This is substantially, then, an educational problem associated with inadequate access to the kinds of teachers and other resources that could enable young people to gain the skills that would enable them to become gainfully employed. States that would not spend $10,000 a year to ensure adequate education for young children of color spend over $30,000 a year to keep them in jail. The strong relationship between under-education, unemployment, and incarceration creates a vicious cycle, as lack of adequate investment in education increases the need for prisons, which now compete with the funding available for education.
Since the 1980s, national investments have tipped heavily towards incarceration rather than education. During the 1980s, incarceration rates doubled, and by 1993, there were more African-American citizens on probation, in jail, in prison, or on parole (1,985,000) than there were in college (1,412,000)[9]. Since then prison enrollments have continued to climb. With 1 out of every 100 Americans – more then 2.3 million – now behind bars, the United States imprisons far more people – both proportionately and absolutely – than any country in the world, including China.[10] Representing only 5% of the world’s population, America has 25% of the world’s inmates.” Or as Emaginos founder Jack Taub puts it, “If people can’t make a living, they’ll take a living.” This situation is both morally and financially unacceptable.
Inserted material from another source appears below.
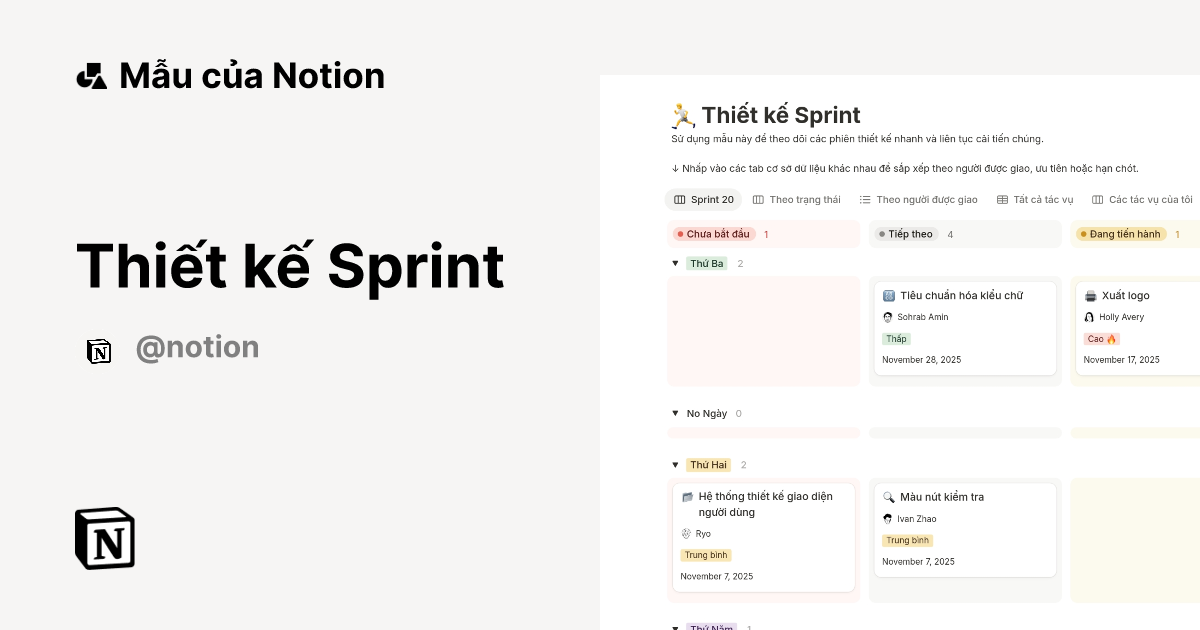
Task: Click the table icon next to Tất cả tác vụ
Action: pos(1001,199)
- The report of the 1983 National Commission on Excellence in Education entitled, A Nation At Risk is frequently quoted for the following conclusion: “If an unfriendly foreign power had attempted to impose on America the mediocre educational performance that exists today, we might well have viewed it as an act of war.” In the ensuing quarter of a century America has spent trillions of dollars trying to reform a fatally flawed system. The Power of Us intends to break this pattern of futility by leading the transformation of the total system.”
- Sir Ken Robinson summarizes the issue by pointing out: The idea that traditional academic education still provides a direct route to permanent employment is simply irrational. Yet many national governments cling to the belief, presumably because they don’t question the assumptions on which it’s based. In the interests of raising traditional academic standards, schools are now encased in standardized testing regimes that shrivel the creativity of teachers and students alike. This can’t go on. To prosper, in every sense, we need radical, not reactive change in education … It’s often said that education is the key to the future. It is. But a key can be turned in two directions. Turn it one way and you lock resources away: turn it another and you release them. In education as in business, it’s no longer enough to read, write and calculate. We won’t survive the future simply by doing better what we have done in the past. In the future, we must learn to be creative.[11]
The Goal
The overall objective of The Power of US is to lead a national transformation that will result in a customized education for every child in America. This effort will make learning an enjoyable experience by eliminating boredom and frustration, thereby greatly reducing dropouts and the accompanying poverty, crime, hopelessness and despair while building a sustainable science, technology, engineering, and math (STEM) talent pool for innovation.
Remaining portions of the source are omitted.